* EXERCISE GOAL *
Render every line of the data below as a JSON list of strings, one string per line, leaving out blank lines.
┌────────
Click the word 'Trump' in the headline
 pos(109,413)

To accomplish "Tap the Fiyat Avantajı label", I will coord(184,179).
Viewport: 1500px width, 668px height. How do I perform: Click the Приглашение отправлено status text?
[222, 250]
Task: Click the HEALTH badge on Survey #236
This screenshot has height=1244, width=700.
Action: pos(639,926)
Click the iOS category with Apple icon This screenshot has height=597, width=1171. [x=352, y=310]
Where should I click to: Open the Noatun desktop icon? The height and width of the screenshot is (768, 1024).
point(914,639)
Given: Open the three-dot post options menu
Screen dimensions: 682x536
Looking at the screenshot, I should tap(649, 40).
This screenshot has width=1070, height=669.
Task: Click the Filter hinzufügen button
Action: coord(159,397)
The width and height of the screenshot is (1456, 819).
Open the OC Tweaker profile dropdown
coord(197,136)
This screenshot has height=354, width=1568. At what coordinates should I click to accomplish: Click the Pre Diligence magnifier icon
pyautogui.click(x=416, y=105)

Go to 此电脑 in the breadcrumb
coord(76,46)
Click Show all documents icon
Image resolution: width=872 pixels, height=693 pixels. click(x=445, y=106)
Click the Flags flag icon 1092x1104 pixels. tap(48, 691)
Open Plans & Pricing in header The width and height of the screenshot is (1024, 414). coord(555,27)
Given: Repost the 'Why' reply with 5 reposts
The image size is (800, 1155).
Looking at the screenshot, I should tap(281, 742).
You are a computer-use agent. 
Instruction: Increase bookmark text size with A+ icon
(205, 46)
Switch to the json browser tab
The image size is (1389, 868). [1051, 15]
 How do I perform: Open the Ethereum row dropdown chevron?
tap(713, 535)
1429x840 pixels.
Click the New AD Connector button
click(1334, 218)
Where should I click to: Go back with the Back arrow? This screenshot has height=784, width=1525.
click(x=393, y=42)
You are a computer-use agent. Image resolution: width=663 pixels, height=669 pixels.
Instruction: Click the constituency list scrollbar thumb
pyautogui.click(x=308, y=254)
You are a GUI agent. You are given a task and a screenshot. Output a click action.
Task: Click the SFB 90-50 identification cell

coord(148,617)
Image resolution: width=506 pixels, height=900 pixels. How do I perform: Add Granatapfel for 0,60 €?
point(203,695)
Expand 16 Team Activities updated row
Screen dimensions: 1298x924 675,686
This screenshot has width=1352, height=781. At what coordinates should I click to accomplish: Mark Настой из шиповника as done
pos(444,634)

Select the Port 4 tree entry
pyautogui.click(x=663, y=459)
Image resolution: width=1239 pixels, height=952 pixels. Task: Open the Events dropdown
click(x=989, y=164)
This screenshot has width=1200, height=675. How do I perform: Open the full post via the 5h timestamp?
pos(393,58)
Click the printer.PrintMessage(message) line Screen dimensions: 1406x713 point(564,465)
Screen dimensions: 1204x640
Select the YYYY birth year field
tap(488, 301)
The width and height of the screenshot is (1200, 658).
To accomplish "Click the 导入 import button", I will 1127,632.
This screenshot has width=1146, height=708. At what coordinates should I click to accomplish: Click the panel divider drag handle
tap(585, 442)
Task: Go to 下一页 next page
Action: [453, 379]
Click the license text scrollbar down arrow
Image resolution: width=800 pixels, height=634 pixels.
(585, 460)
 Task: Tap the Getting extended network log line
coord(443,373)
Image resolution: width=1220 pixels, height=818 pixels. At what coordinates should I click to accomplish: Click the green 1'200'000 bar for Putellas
└────────
* FINAL ANSWER *
[
  "Click the word 'Trump' in the headline",
  " pos(109,413)",
  "To accomplish \"Tap the Fiyat Avantajı label\", I will coord(184,179).",
  "Viewport: 1500px width, 668px height. How do I perform: Click the Приглашение отправлено status text?",
  "[222, 250]",
  "Task: Click the HEALTH badge on Survey #236",
  "This screenshot has height=1244, width=700.",
  "Action: pos(639,926)",
  "Click the iOS category with Apple icon This screenshot has height=597, width=1171. [x=352, y=310]",
  "Where should I click to: Open the Noatun desktop icon? The height and width of the screenshot is (768, 1024).",
  "point(914,639)",
  "Given: Open the three-dot post options menu",
  "Screen dimensions: 682x536",
  "Looking at the screenshot, I should tap(649, 40).",
  "This screenshot has width=1070, height=669.",
  "Task: Click the Filter hinzufügen button",
  "Action: coord(159,397)",
  "The width and height of the screenshot is (1456, 819).",
  "Open the OC Tweaker profile dropdown",
  "coord(197,136)",
  "This screenshot has height=354, width=1568. At what coordinates should I click to accomplish: Click the Pre Diligence magnifier icon",
  "pyautogui.click(x=416, y=105)",
  "Go to 此电脑 in the breadcrumb",
  "coord(76,46)",
  "Click Show all documents icon",
  "Image resolution: width=872 pixels, height=693 pixels. click(x=445, y=106)",
  "Click the Flags flag icon 1092x1104 pixels. tap(48, 691)",
  "Open Plans & Pricing in header The width and height of the screenshot is (1024, 414). coord(555,27)",
  "Given: Repost the 'Why' reply with 5 reposts",
  "The image size is (800, 1155).",
  "Looking at the screenshot, I should tap(281, 742).",
  "You are a computer-use agent. ",
  "Instruction: Increase bookmark text size with A+ icon",
  "(205, 46)",
  "Switch to the json browser tab",
  "The image size is (1389, 868). [1051, 15]",
  " How do I perform: Open the Ethereum row dropdown chevron?",
  "tap(713, 535)",
  "1429x840 pixels.",
  "Click the New AD Connector button",
  "click(1334, 218)",
  "Where should I click to: Go back with the Back arrow? This screenshot has height=784, width=1525.",
  "click(x=393, y=42)",
  "You are a computer-use agent. Image resolution: width=663 pixels, height=669 pixels.",
  "Instruction: Click the constituency list scrollbar thumb",
  "pyautogui.click(x=308, y=254)",
  "You are a GUI agent. You are given a task and a screenshot. Output a click action.",
  "Task: Click the SFB 90-50 identification cell",
  "coord(148,617)",
  "Image resolution: width=506 pixels, height=900 pixels. How do I perform: Add Granatapfel for 0,60 €?",
  "point(203,695)",
  "Expand 16 Team Activities updated row",
  "Screen dimensions: 1298x924 675,686",
  "This screenshot has width=1352, height=781. At what coordinates should I click to accomplish: Mark Настой из шиповника as done",
  "pos(444,634)",
  "Select the Port 4 tree entry",
  "pyautogui.click(x=663, y=459)",
  "Image resolution: width=1239 pixels, height=952 pixels. Task: Open the Events dropdown",
  "click(x=989, y=164)",
  "This screenshot has width=1200, height=675. How do I perform: Open the full post via the 5h timestamp?",
  "pos(393,58)",
  "Click the printer.PrintMessage(message) line Screen dimensions: 1406x713 point(564,465)",
  "Screen dimensions: 1204x640",
  "Select the YYYY birth year field",
  "tap(488, 301)",
  "The width and height of the screenshot is (1200, 658).",
  "To accomplish \"Click the 导入 import button\", I will 1127,632.",
  "This screenshot has width=1146, height=708. At what coordinates should I click to accomplish: Click the panel divider drag handle",
  "tap(585, 442)",
  "Task: Go to 下一页 next page",
  "Action: [453, 379]",
  "Click the license text scrollbar down arrow",
  "Image resolution: width=800 pixels, height=634 pixels.",
  "(585, 460)",
  " Task: Tap the Getting extended network log line",
  "coord(443,373)",
  "Image resolution: width=1220 pixels, height=818 pixels. At what coordinates should I click to accomplish: Click the green 1'200'000 bar for Putellas"
]